2005 Détour, La grande nef. Musée des Beaux-Arts Eugène Leroy – MUBA, Tourcoing

Musée des Beaux-Arts Eugène Leroy, MUBA à Tourcoing
Commissaires Evelyne-Dorothée Allemand et Yannick Courbès
Photographies Florian Kleinfenn
2005
Catalogue Détour, La Grande Nef, texte de Yannick Courbès

(Extrait du catalogue, Détour : texte de Yannick Courbès co-commissaire de l’exposition)
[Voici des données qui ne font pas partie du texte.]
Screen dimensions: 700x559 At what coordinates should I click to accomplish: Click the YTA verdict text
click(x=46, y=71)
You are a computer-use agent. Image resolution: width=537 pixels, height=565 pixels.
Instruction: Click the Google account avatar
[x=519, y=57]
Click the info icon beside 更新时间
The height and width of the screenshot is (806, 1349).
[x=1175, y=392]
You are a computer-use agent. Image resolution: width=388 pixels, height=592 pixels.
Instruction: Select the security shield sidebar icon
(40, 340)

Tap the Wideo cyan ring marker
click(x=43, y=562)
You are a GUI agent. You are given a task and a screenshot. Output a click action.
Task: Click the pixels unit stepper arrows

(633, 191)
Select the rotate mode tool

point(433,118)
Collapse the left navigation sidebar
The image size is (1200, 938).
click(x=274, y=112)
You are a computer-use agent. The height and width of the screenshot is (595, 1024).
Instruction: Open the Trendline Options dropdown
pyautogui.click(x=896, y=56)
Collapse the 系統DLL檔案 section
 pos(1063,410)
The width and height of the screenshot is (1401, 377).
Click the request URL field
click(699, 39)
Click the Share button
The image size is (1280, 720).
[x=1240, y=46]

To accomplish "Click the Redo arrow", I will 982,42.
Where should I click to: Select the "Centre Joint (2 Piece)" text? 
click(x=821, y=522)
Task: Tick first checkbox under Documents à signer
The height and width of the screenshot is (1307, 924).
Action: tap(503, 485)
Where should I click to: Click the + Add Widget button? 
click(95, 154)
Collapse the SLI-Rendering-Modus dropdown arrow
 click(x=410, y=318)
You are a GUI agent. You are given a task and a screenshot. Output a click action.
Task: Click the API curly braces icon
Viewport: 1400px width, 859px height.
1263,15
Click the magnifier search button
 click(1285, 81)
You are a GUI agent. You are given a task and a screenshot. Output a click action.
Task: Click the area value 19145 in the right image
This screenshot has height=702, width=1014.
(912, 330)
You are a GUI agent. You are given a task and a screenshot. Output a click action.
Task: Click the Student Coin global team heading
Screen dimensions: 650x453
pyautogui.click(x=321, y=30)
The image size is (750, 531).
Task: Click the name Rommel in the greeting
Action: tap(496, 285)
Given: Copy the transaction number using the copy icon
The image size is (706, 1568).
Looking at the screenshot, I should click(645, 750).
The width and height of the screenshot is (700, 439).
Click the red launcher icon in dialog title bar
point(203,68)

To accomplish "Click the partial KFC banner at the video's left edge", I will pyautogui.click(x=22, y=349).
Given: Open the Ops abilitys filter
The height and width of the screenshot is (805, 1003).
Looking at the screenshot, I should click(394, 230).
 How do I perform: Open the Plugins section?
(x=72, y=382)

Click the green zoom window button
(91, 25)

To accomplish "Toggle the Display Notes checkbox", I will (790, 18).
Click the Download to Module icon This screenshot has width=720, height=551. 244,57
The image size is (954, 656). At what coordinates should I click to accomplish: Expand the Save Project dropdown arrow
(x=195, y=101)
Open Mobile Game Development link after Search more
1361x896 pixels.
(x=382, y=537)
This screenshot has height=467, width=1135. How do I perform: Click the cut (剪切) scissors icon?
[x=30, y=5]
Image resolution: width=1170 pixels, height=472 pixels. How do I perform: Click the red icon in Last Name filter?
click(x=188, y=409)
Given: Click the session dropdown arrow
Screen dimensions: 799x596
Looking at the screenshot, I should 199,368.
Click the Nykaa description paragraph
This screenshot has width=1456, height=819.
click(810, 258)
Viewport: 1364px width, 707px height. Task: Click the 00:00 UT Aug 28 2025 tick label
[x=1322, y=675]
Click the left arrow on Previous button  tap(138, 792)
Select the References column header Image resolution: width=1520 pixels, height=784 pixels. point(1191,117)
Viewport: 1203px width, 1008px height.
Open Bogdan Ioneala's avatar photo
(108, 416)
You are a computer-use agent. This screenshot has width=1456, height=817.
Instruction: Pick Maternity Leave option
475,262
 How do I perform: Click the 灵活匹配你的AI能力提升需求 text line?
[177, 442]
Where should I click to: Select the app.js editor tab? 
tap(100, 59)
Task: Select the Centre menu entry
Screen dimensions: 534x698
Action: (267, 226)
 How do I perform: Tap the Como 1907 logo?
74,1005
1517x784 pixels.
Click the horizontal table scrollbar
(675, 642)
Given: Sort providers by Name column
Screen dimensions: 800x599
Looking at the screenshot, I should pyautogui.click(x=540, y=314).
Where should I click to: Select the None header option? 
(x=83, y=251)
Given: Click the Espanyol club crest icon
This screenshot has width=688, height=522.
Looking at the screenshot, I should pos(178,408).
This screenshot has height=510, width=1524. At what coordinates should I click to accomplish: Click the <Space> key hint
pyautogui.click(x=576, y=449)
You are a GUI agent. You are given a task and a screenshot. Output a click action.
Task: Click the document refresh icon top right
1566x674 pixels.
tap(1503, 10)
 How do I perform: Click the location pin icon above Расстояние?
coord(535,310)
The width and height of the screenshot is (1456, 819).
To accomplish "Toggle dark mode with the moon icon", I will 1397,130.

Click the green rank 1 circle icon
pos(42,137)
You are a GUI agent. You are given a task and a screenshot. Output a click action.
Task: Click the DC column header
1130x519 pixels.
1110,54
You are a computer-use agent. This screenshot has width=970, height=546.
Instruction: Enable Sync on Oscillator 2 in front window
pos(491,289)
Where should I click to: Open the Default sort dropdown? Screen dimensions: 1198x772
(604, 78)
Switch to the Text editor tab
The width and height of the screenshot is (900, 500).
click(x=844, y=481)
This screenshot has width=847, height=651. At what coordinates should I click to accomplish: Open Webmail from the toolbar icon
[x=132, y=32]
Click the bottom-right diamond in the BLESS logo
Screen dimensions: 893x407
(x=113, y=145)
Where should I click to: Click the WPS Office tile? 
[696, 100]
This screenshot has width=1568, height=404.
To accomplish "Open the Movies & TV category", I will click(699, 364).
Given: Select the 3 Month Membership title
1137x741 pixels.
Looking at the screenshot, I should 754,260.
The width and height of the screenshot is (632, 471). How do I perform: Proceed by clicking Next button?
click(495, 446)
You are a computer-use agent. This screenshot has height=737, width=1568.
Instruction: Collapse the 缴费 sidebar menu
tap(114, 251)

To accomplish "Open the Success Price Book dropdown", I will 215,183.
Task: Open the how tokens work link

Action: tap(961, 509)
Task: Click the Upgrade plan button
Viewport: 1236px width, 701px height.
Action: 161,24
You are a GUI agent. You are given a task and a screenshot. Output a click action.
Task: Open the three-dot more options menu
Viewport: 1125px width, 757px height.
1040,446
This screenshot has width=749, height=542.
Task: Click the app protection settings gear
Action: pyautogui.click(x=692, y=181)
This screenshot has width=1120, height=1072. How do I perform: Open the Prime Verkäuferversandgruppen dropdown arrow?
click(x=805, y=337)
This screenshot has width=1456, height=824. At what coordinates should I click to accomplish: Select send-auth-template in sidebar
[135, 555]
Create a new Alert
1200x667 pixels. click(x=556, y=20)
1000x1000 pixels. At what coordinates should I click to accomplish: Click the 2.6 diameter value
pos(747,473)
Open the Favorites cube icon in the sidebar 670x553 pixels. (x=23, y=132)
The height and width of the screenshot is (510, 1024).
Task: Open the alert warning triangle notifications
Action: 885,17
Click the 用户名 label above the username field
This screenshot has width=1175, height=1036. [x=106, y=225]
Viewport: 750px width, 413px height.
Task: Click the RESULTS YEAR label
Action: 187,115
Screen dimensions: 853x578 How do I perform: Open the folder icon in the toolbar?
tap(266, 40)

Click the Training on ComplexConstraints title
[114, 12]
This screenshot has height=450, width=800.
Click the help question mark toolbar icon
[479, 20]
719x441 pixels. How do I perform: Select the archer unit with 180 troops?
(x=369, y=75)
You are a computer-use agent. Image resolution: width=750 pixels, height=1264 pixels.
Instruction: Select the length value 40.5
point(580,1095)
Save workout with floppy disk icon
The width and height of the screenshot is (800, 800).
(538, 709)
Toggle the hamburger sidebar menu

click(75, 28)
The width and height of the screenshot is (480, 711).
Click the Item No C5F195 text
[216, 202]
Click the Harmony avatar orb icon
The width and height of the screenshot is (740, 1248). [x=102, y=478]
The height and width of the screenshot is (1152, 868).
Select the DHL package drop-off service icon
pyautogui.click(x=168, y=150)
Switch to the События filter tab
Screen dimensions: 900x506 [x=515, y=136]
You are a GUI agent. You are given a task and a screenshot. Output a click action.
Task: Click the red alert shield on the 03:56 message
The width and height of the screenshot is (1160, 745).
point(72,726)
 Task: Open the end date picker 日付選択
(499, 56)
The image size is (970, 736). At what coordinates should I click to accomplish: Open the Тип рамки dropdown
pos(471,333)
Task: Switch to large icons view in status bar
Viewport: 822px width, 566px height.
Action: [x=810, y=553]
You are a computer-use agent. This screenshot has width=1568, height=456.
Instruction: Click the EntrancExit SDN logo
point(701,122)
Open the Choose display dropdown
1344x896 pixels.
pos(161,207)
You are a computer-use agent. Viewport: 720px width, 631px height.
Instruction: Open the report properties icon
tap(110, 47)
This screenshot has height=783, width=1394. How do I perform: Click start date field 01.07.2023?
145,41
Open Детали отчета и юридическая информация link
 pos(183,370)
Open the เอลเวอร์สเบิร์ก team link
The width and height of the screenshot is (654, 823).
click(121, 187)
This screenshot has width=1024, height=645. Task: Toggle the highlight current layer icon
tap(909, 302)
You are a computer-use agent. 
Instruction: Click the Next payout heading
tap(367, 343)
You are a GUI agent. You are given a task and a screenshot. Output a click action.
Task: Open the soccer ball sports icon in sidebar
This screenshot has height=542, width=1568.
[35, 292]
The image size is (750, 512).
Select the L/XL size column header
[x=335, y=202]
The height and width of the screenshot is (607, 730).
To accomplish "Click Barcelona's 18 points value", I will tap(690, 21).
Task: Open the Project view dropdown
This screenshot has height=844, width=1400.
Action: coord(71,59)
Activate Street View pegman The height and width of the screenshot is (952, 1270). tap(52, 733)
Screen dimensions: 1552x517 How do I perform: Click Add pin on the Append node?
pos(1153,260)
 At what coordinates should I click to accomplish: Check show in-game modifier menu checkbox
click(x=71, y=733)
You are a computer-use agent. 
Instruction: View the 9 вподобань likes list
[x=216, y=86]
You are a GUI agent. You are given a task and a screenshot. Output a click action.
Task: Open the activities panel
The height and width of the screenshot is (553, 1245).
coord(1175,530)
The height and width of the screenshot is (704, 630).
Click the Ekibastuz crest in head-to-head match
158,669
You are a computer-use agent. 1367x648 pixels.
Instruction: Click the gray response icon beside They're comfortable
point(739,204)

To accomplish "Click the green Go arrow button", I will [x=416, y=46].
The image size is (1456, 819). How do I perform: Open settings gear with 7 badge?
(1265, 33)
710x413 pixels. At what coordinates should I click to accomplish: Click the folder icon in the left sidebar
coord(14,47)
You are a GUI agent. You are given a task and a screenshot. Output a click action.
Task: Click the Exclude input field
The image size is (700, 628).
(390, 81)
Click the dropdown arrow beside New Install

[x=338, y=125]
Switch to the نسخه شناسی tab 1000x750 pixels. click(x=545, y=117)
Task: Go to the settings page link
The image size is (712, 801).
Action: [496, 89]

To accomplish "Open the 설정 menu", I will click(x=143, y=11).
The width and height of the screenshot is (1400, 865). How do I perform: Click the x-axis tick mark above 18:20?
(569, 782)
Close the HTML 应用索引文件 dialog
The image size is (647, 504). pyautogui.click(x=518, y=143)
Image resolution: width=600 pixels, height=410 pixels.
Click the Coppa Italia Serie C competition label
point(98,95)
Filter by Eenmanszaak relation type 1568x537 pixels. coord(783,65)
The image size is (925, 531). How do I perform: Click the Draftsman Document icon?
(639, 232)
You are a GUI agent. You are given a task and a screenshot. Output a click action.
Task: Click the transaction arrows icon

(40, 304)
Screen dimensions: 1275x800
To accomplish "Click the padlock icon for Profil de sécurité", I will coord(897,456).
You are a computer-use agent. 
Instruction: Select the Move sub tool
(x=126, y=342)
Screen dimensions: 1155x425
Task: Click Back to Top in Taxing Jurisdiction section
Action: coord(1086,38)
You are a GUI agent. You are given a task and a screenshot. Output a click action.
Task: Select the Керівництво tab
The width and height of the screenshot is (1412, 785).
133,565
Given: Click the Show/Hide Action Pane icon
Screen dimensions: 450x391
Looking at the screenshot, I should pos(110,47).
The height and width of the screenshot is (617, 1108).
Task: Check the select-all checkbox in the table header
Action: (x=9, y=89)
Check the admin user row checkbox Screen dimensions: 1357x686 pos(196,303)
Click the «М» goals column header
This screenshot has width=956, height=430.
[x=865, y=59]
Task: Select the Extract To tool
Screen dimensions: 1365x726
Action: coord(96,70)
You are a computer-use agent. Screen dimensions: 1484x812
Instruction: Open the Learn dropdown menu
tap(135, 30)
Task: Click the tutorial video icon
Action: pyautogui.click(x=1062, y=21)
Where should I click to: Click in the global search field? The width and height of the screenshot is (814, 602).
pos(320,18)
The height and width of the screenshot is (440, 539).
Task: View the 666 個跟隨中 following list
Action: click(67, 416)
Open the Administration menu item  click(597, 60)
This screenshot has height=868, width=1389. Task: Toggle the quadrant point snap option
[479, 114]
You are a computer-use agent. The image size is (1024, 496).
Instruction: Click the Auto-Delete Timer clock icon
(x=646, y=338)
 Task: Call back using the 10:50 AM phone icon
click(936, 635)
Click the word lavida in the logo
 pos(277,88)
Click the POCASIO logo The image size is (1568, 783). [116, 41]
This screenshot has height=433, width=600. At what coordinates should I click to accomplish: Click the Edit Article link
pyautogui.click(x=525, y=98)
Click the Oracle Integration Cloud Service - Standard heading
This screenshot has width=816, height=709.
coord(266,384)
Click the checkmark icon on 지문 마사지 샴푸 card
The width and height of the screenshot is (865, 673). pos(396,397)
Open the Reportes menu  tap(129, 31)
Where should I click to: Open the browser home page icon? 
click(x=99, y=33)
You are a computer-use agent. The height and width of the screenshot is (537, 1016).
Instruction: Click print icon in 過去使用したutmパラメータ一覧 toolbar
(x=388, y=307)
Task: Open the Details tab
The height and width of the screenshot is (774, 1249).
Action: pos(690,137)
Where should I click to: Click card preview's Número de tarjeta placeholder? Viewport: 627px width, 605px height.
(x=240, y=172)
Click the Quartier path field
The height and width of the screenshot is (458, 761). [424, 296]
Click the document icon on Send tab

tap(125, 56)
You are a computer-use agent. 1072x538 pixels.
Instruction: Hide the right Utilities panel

Lors de sa première rencontre avec le musée, Vincent Barré fut frappé par son architecture ordonnancée, d’une majesté que nous pourrions croire empruntée mais néanmoins à dimension humaine. Il y a découvert ce qui, pour lui, devient des figures tutélaires inconscientes. Deux œuvres ont ainsi été inventées, au sens où l’on invente un trésor : un Christ aux outrages de l’Ecole de Germain Pilon et un portrait d’Eugène Leroy, L’Homme d’hiver. Les titres ont leur poids. Cette quête est instinctive, dans chaque lieu, l’artiste met sa culture en perspective, il se dépayse, dans le sens que Claude Lévi-Strauss donne à ce terme : intégrer sans pour autant se muter dans un autre espace, une autre culture, une autre civilisation. Ces deux œuvres sont en effet symptomatiques de la réflexion engagée sur la préhension du regard. La seule sculpture en pied des collections permanentes du musée est ce Christ, seule sculpture aussi à signifier un corps à demi nu. Néanmoins ce choix n’est pas établi en fonction de la proximité d’avec sa propre pratique, d’avec sa propre économie mais par ce qu’elle fait déborder : l’expression visible du temps. Le corps dégradé du Christ est agressé, piqué par la vermine, peu à peu il semble se désagréger. Peu à peu aussi, nous ne percevons plus que sa matière, l’objet végétal primordial, le bois, le tronc. La figure, elle, s’évanouit. Quant à Eugène Leroy, il n’a pu signifier dans son œuvre que le corps. Tous ses sujets, ses genres, sont des « anecdotes » qui sont autant de point de départ du geste du peintre qu’il tentera de faire disparaître, de la peinture (la lumière) elle-même qu’il tentera d’approcher, et du tableau qu’il tentera de faire oublier. Le corps de l’objet, du sujet ne s’enregistre plus que dans un temps physique et cognitif. Le peintre dès lors s’inscrit autant qu’il inscrit le corps de l’objet et le corps de la peinture. « Comment peut-on aborder le corps quand ne cherche pas à le magnifier par le sacrifice, la souffrance, l’accident, l’attaque ? », inscrit d’ailleurs Vincent Barré dans un de ses carnets de croquis.

L’exploration mentale de l’espace s’écrit dans un parcours physique que l’architecture subvertit ; decorum, elle abuse de notre corps, et débordante, elle s’impose autant que l’œuvre. La première impression de l’artiste face à ce lieu fut déterminante. Imposante, grandiloquente, la salle s’ordonne comme une longue nef sans collatéral. Ce produit de la pensée, image cultuelle, est exacerbé par l’événement d’actualité auquel est étroitement liée cette rencontre, et qui sera à jamais inscrite dans l’histoire de l’exposition : le trouble et pathétique sort des marins du Koursk[1].

La nef. Nef mais aussi navis, coque de bateau échoué, elle enveloppe, protège, et étrangement par antinomie provoque la claustrophobie. De prime abord nous pourrions donc nous sentir écrasés, le volume imposant opprime et inhibe le sens critique. Cependant, cette désagrégation du regard offre la possibilité à d’autres sens de se manifester. Ceux-là plus physiques. Maintenant, mutés en objets nous-même, nous sommes à même d’explorer physiquement l’œuvre. L’architecture réinscrit le corps, autant que le corps s’inscrit en elle et la sculpture elle-même contient cette efficacité. Ainsi posé le morceau de territoire temporaire des œuvres (l’environnement et les éléments médiats et immédiats de l’exposition), il nous faut nous plonger dans sa constitution, son enveloppe, son corps, ses organes. Et d’affirmer enfin « tout en un », omnis in unum.

[1] Le samedi 12 août 2000 le sous-marin Koursk coule en mer de Barents à 110m de fond. Cent dix huit mariniers périront dans le naufrage.